#### [What to do]
Copy out the lines below word for word, from the line with "take (539, 337)" to the line with "pyautogui.click(x=515, y=809)", both included.

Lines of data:
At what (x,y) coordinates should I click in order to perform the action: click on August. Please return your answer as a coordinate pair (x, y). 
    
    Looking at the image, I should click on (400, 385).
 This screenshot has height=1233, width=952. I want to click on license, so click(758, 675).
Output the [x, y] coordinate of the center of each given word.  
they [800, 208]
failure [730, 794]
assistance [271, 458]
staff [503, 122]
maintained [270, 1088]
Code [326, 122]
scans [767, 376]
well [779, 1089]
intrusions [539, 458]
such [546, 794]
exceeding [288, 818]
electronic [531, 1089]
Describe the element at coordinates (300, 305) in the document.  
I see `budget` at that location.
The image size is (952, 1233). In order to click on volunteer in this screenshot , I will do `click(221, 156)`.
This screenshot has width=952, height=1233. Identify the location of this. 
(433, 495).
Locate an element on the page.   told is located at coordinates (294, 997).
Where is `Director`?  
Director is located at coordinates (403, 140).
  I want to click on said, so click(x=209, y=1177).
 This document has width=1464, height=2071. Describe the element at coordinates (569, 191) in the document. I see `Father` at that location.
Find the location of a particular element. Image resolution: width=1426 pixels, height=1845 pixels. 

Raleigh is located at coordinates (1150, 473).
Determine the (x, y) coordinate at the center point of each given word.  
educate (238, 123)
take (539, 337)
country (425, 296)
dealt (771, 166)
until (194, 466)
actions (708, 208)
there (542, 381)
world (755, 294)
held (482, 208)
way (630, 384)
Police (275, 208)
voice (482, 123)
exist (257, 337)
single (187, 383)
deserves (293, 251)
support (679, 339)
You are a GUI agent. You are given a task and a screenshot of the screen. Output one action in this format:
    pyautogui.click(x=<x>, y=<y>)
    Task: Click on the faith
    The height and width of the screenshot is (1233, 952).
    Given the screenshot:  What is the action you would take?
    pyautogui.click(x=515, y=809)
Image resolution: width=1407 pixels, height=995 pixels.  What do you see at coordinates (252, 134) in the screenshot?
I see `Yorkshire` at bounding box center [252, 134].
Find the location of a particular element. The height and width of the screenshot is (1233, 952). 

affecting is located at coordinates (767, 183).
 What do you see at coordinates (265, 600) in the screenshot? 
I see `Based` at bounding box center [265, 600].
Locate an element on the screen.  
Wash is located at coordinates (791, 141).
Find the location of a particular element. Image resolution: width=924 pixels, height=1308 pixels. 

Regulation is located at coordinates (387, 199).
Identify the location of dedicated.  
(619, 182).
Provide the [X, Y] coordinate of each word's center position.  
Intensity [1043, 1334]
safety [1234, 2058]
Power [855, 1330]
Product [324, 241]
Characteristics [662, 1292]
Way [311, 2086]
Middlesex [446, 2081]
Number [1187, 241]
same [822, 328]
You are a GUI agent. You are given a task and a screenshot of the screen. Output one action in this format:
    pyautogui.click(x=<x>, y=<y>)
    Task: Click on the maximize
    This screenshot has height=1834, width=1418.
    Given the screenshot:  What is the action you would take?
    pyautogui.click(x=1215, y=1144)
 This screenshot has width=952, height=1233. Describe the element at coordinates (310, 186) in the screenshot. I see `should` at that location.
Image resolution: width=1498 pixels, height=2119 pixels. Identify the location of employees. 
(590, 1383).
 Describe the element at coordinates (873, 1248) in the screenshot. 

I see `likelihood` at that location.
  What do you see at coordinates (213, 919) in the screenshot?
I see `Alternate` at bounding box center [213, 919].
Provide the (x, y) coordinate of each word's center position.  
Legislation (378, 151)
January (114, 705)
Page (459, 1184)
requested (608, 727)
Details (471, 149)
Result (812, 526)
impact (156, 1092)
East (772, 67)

#### [The response]
take (539, 337)
country (425, 296)
dealt (771, 166)
until (194, 466)
actions (708, 208)
there (542, 381)
world (755, 294)
held (482, 208)
way (630, 384)
Police (275, 208)
voice (482, 123)
exist (257, 337)
single (187, 383)
deserves (293, 251)
support (679, 339)
You are a GUI agent. You are given a task and a screenshot of the screen. Output one action in this format:
    pyautogui.click(x=<x>, y=<y>)
    Task: Click on the faith
    The height and width of the screenshot is (1233, 952).
    Given the screenshot:  What is the action you would take?
    pyautogui.click(x=515, y=809)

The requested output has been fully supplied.